Conservatives look to BookLooks for help banning books

Books on the ALA's most banned list.

The Central Bucks School District has been a hotbed of controversy for the last couple of years, in part because conservative administrators, members of its board, and people from the community keep trying to ban an increasing number of books they find objectionable.

Last year, administrators put forward five books to be reviewed for possible banning, four of which dealt with LGBT themes or included LGBT characters. As of now, the list has grown to 65 books of an allegedly “objectionable” nature to be reviewed for possible banning.

The question then arises: how do people find out about all these books they must protect their children from? Turns out they can thank Moms for Liberty (M4L), a conservative group based in Florida with chapters in almost every state (including Pennsylvania) whose primary goal is to ban books with LGBT and racial content from schools.

All of Central Bucks’ 65 allegedly “objectionable” books appear on BookLooks, a website established last year by Emily Maikisch, a prominent member of M4L’s national leadership in Florida. BookLooks focuses on listing school library books and rating them according to their level of “objectionable” and “sexual” content.

BookLooks maintains an extensive (and growing) list of allegedly objectionable books that are in or could be included in school libraries. These books are rated 0 to 5 based on their level of perceived objectionability — the higher the rating, the more the site managers feel that children must be “protected” from it.

These ratings, and the descriptions provided for each book that can be copied and pasted, makes it easy for M4L supporters to find books to raise objections about to school administrators or boards. Unsurprisingly, the books that raise conservatives’ ire the most deal with such subjects as gender, racial discrimination, LGBTQ pride, drag, the Black Lives Matter movement and the like.

Even a cursory examination of of the authors listed by BookLooks as objectionable and worthy of banning includes some of the brightest luminaries of modern letters: Toni Morrison, Tennessee Williams, Margaret Atwood, Vladimir Nabokov, Zora Neale Hurston, Kurt Vonnegut, Langston Hughes and Harper Lee, among many others. What is surprising is that J.D. Salinger, Mark Twain and Shakespeare haven’t made the list — yet.

The mission statement for BookLooks goes to great pains to position itself as having no connection to Moms For Liberty, but a closer look shows the opposite to be true.

The Moms organization was founded a little over two years ago and is headquartered in Brevard County, Florida. In short order they established a list site as a resource to aid in their book banning agenda in Brevard County. BookLooks’ list is essentially a clone of Moms’ local site, with the only difference appearing to be the former’s positioning as a national resource. Add to that the site is operated by members of Moms’ leadership, and that both Moms and BookLooks is supported by the same MAGA Republican funders — the conclusion is obvious.
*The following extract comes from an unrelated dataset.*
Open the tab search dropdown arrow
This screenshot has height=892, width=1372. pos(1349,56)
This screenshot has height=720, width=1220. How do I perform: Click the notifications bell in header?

For many of the higher-rated targeted books, the site provides excerpts of the most objectionable or inflammatory sections, for conservative parents and others who don’t want to be bothered by a nettlesome thing called “context.” These excerpts are often read by outraged parents at school board meetings to bolster their argument to ban the targeted book or books. For example, BookLooks’ page on Toni Morrison’s “The Bluest Eye” has contextless lines such as “They do not drink, smoke , or swear, and they still call sex “nookey””, and “No better than whites for meanness.”

BookLooks has been the model for other book rating sites that have been proliferating nationally, including, most prominently, RatedBooks, which is aligned with the Utah-based book challenge group LaVerna in the Library. LaVerna in the Library (also known as Mary in the Library) has groups scattered throughout the country at the state level.

Meanwhile, the playbook being acted out with Central Bucks SD is poised to be replicated elsewhere in Pennsylvania, with book banners armed with their BookLooks lists.